Emilio Aragón’s A Night in Old Mexico is a star vehicle in the strictest sense, as all matters of storytelling are fashioned as flagrant hero worship to Robert Duvall. After his dilapidated ranch has been bought out to create real estate, Red Bovie (Duvall) rejects a new lifestyle in a camper park, hightailing it to Mexico (or, rather, “Old Mexico” as he redundantly insists on calling it) with his grandson, Gally (Jeremy Irvine), in tow. There, the two inadvertently acquire a satchel full of money wanted by gangsters.
Red is the kind of lazily written, thankless curmudgeon role that uses the trials of advanced age for cheap laughs rather than harnessing a veteran actor’s talent to engage our empathy; in this sense, Red’s characterization as a belligerent, prostitute-loving coot is rendered so outlandish that the audience has no choice but to laugh at him.

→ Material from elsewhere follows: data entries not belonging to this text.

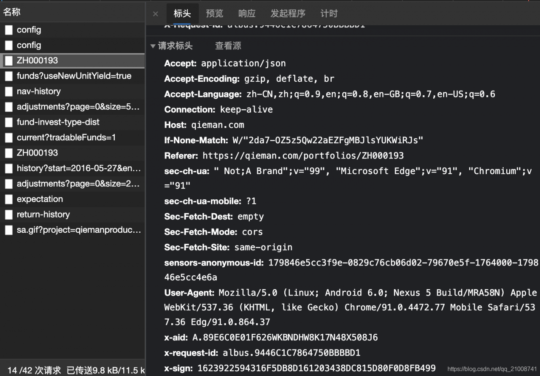Close the request details panel
This screenshot has height=376, width=540.
click(x=155, y=14)
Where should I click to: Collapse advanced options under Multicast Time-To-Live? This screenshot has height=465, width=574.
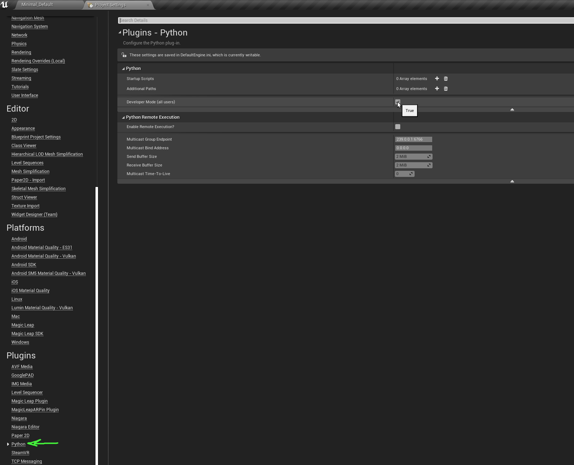(512, 181)
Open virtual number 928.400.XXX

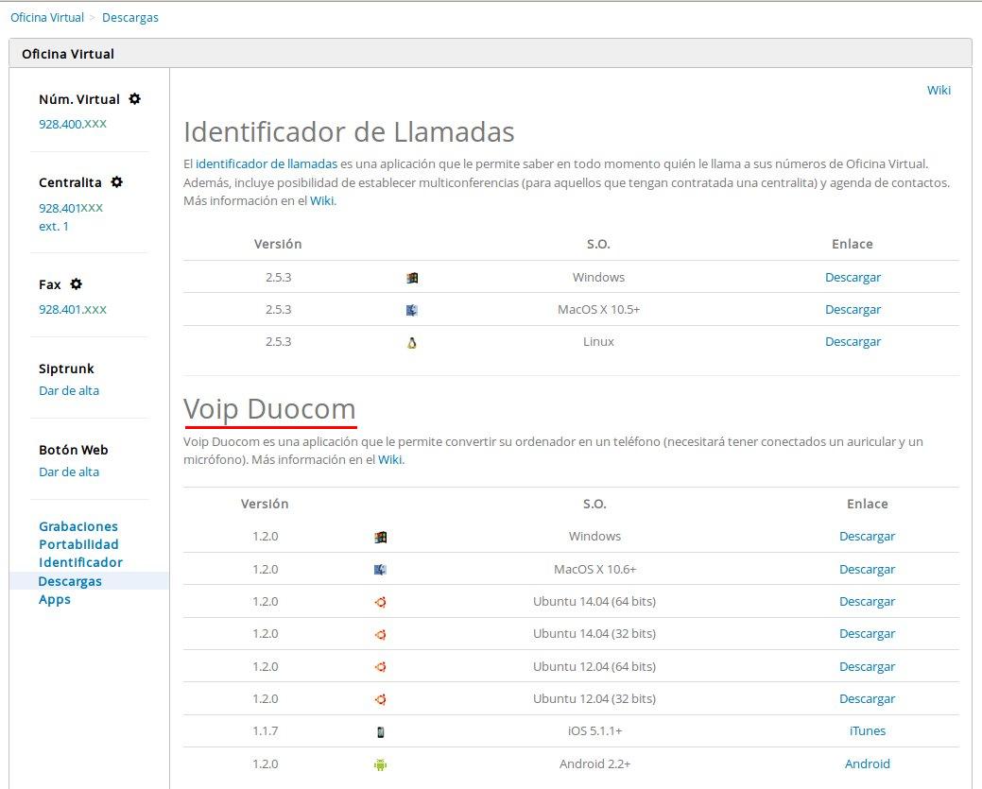(x=73, y=124)
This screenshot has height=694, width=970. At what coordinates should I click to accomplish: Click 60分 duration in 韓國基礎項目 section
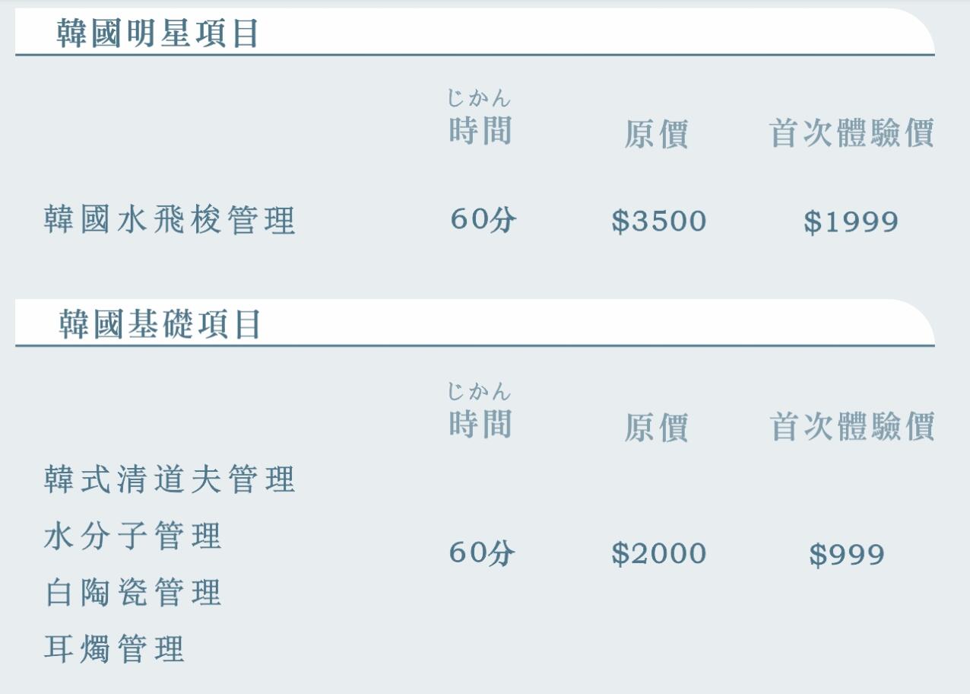[x=483, y=553]
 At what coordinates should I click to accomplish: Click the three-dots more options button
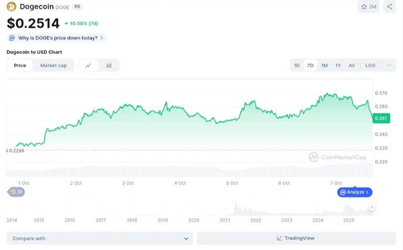[389, 65]
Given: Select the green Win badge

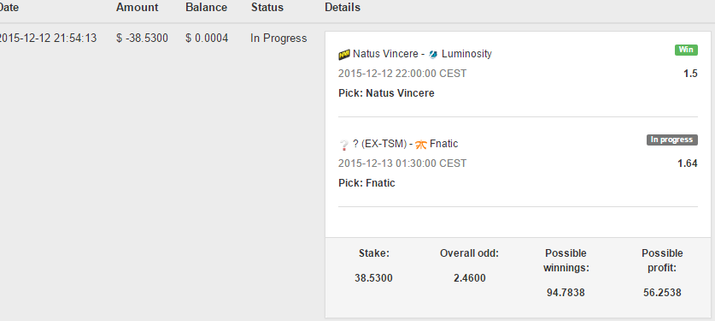Looking at the screenshot, I should [686, 50].
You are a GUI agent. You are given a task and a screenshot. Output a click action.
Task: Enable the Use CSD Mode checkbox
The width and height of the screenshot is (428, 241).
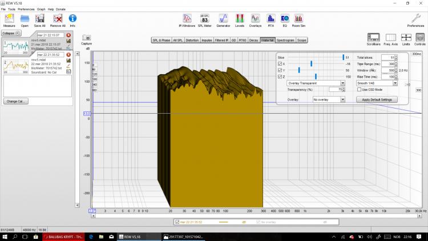[359, 90]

Most, if not all, of the film’s attempts at humor derive from Red’s antics and his wariness of modern life, yet the jokes (always in Duvall’s favor) are devoid of feeling and waste thematic conflict on superficial gags.
The film’s bias toward Red especially doesn’t help the supporting cast, whose roles as pseudo-conscious figures ultimately become obsolete. Gally, the son of Red’s estranged son, is seemingly present only to provide some semblance of conflict for Red, and is repeatedly thwarted in his attempts to corral his grandfather and bring him back home; Aragón never develops the family dynamic further than essentially saying that Red’s advanced age allows him to do what he wants, regardless of any obstacle. Beyond Gally and other such milquetoast characters, the sense of subservience extends to the filmmakers themselves, who seem to refuse to dwell or even question the consequences of Red’s dubious behavior. Instead, they wholly buy into Red’s antiquated ideology, and without irony.
This aspect of the film becomes glaring once Patty Wafers (Angie Cepeda), a local stripper, joins up with Red and Gally and declares that Red see her for who she truly is, which doesn’t necessarily carry the intended bittersweet sentiment after we’ve seen Red treat a litany of women as nothing more than a means to fulfill his sex drive; Red even seems to frequently imply that women should either be whores or allow themselves to be domesticated, a belief rooted in his ex-wife running off while he was “waiting on [his] biscuits.” Aside from an elderly gas station attendant’s slight rebuttal to one of Red’s many insults and wisecracks, the programmatic story offers no other means, large or small, of challenging Red’s absurd sense of authority.